House and Senate Must Now Reconcile Reform Bills

February 21, 2006 (PLANSPONSOR.com) - After passing major pension reform bills last year, the US House of Representatives and the US Senate now face the task of reconciling the two bills to present legislation to President Bush for approval.

The Wall Street Journal points out that Representative John Boehner (R-Ohio), as former chairman of the Committee on Education and the Workforce, was instrumental in putting together the House bill geared toward helping the business community and Wall Street. Senator Charles Grassley (R-Iowa), who became interested in pension legislation after the bust up of Enron Corp. wiped out employee retirement savings, helped craft a more populist bill.   The two hold differing views on a handful of issues, the WSJ report says.

“There are enough controversial pieces to be worked out that this could be a drawn-out process,” David Certner, director of federal affairs at AARP, the retiree advocacy group, which generally supports the Senate version, says in the WSJ report.

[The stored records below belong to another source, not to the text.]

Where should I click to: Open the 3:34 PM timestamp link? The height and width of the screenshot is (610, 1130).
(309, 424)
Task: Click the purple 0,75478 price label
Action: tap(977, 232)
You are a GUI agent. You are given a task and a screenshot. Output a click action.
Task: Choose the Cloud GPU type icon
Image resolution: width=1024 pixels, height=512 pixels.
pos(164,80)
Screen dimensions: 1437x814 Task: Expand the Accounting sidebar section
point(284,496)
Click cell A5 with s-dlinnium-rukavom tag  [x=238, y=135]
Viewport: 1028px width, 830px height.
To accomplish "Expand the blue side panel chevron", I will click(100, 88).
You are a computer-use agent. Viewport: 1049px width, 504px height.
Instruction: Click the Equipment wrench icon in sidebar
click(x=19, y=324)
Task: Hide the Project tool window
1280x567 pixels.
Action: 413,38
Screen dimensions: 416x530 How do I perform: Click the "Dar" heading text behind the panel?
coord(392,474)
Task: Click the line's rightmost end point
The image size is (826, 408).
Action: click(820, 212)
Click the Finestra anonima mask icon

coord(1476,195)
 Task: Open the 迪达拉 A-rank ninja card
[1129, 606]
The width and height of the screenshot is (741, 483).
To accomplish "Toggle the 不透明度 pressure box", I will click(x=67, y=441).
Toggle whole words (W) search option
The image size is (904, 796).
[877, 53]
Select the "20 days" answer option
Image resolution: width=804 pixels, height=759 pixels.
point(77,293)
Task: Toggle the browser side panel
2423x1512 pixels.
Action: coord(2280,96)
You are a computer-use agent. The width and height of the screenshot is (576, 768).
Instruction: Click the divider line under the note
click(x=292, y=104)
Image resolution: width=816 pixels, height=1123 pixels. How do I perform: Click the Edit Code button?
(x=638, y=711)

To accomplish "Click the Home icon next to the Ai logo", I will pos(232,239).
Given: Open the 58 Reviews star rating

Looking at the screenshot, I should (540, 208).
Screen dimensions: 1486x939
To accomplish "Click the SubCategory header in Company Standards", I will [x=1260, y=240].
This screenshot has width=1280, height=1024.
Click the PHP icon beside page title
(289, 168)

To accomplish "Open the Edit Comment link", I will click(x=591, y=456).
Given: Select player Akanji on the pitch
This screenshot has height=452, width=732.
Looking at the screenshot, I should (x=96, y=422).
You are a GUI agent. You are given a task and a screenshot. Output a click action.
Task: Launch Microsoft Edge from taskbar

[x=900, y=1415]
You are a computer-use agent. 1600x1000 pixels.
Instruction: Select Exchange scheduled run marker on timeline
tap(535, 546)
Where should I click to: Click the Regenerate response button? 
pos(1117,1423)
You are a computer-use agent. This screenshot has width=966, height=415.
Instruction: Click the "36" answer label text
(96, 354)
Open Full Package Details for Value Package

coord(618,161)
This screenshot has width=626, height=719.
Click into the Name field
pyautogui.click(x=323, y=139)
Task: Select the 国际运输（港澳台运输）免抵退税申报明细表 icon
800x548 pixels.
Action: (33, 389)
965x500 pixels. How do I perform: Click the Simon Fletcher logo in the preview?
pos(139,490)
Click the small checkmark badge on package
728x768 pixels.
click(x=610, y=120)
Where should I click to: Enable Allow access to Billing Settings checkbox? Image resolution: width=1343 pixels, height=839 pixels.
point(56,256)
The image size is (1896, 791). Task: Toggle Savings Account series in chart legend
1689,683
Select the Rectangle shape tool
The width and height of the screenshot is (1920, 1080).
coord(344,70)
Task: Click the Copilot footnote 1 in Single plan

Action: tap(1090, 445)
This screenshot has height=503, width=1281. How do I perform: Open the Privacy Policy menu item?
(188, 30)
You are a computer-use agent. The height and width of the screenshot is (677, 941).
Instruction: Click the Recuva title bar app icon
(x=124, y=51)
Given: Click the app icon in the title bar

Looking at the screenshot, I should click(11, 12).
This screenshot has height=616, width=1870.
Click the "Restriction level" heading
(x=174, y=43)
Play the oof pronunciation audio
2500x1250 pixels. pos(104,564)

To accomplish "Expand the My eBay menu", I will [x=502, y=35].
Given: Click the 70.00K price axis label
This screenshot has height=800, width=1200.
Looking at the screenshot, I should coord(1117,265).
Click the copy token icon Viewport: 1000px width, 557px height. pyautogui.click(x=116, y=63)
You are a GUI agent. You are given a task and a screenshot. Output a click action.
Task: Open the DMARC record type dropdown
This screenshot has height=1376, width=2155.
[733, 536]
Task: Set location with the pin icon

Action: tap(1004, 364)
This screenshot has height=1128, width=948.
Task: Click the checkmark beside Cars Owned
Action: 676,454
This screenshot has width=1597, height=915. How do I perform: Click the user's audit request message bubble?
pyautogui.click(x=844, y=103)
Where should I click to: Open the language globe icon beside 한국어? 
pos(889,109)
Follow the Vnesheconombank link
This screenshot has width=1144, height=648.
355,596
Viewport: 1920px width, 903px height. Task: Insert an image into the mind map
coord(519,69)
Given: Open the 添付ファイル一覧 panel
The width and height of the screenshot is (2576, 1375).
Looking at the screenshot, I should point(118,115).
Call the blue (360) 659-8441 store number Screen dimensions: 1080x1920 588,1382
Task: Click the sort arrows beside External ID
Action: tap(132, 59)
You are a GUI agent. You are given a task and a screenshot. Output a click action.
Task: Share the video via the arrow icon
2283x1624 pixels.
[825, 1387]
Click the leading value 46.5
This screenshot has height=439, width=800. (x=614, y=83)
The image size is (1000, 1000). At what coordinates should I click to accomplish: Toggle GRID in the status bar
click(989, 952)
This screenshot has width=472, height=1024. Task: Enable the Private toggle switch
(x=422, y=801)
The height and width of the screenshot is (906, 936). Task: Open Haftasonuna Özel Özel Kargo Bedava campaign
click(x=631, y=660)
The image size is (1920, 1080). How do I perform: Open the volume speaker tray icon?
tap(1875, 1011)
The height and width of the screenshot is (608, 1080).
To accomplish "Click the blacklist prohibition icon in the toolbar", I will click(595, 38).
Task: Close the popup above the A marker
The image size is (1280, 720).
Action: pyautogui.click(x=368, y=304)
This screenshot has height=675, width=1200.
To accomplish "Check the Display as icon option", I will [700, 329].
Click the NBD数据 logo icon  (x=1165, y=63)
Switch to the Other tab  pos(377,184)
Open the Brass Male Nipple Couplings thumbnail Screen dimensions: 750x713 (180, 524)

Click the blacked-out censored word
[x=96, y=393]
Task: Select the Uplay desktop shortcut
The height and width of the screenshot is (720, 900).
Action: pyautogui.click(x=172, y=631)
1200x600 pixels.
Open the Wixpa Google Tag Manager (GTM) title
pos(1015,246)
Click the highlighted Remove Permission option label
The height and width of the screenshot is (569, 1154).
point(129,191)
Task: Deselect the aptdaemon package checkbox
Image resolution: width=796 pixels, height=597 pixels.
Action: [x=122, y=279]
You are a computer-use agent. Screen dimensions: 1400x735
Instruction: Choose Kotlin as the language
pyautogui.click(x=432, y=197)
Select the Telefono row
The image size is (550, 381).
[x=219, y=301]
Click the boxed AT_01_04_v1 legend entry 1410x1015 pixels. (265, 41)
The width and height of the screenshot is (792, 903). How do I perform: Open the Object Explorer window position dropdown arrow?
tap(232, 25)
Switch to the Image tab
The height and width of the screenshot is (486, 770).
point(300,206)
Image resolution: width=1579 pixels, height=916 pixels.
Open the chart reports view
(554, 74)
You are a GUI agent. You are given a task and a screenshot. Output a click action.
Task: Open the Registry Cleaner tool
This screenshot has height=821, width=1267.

The differing views, according to the news report, are:

  • Investment Advice: The House version of the bill would allow investment firms to offer advice to participants in 401(k) plans even if the firms’ mutual funds are among employees’ investment choices. Federal labor laws long have banned this on the theory that the investment firms would favor their own funds, even if a competitor offered a better choice.   Boehner has been Wall Street’s champion on the issue, arguing for years that the law should be changed because employees with 401(k) plans need professional advice to earn better returns. Grassley, meanwhile, has fought to keep the restrictions and the Senate’s measure would continue the ban on direct advice from fund firms. It would encourage companies to hire neutral third-party advisers to tell employees where they should put their money.
  • Hedge-Fund Investments: Financial-services firms could reap a windfall from a provision that would let many hedge-fund managers skirt fiduciary duties. Under current rules, if 25% or more of a hedge fund’s assets come from public or foreign pension plans, the entire investment pool must be managed according to strict pension-law fiduciary standards, such as considering pension clients’ interests first and investing prudently. The Securities Industry Association got Boehner’s House bill to include a proposal revising the rule so legal standards would not apply unless pension assets reached 50% of a hedge fund. The trade group argues that the current threshold is too low and restrictive and that the cost for relatively unregulated hedge funds to comply with pension-law standards is burdensome and expensive. Grassley has not supported the change because of his perception that the securities industry pushed the language into the House bill without exploring in hearings the potential for abuses.
  • Multiemployer Pension Plans: Another hot-button issue is language in the House bill that would give employers, through collective bargaining, broader discretion to cut non-basic retirement benefits, such as early-retirement benefits and life insurance. Multiemployer plans, which cover about 10 million employees, were set up so that workers who move from employer to employer within unionized industries could maintain retirement-benefit plans negotiated under a common union contract. United Parcel Service Inc., which participates in 22 multiemployer plans, has been looking to lower its pension costs. The delivery company – one of Boehner’s top contributors – pushed for the provision. The Senate bill does not address the issue, which Grassley expects conferees to battle over. Under current law, a pension plan can’t change the rules to eliminate pension benefits already earned by workers. Modifying a core protection in the law would establish a dangerous precedent that could soon be extended to the majority of pensions, so-called single-employer plans, says Karen Friedman, policy director at the Pension Rights Center, a worker-advocacy group.
  • Company Credit Ratings: A big issue for auto companies involves a provision – only in the Senate bill – that would require employers with credit ratings that are below investment grade to adopt certain actuarial assumptions that would have the effect of making them kick in additional contributions. Boehner said he believes “the actual financial status of the pension plan, and not the company’s credit rating, is the most important factor in determining how to ensure the plan gets back on track.”
  • Airlines: The Senate bill would give major commercial airlines 20 years to fully fund their pension plans. The House bill has no airline provision. Boehner has said he opposed relief for any specific industry but has told the airlines that he now is open to compromise.

Other provisions regarding defined contribution plans that differ in the House bill from the Senate bill were pointed out by the Profit Sharing/401(k) Council of America soon after the House bill was passed (See  PSCA Pushes for DC Provisions in House Pension Reform).

According to the WSJ, even naming the conference committee has been contentious. The Senate is fighting internally over the size of its contingent, with Democrats seeking an extra slot.   Also, Senate and House members are being barraged by lobbyists pushing their positions. “It’s a veritable chorus line of interests lobbying prior to conference,” a Senate staff member said in the news report.

The Pension Security and Transparency Act, (S 1783), was passed by the Senate in November (See  Senate OKs Compromise Version of Pension Reform Measure).

The Pension Protection Act, HR 2830, was passed by the House in December (See  Pension Protection Act Approved by the House).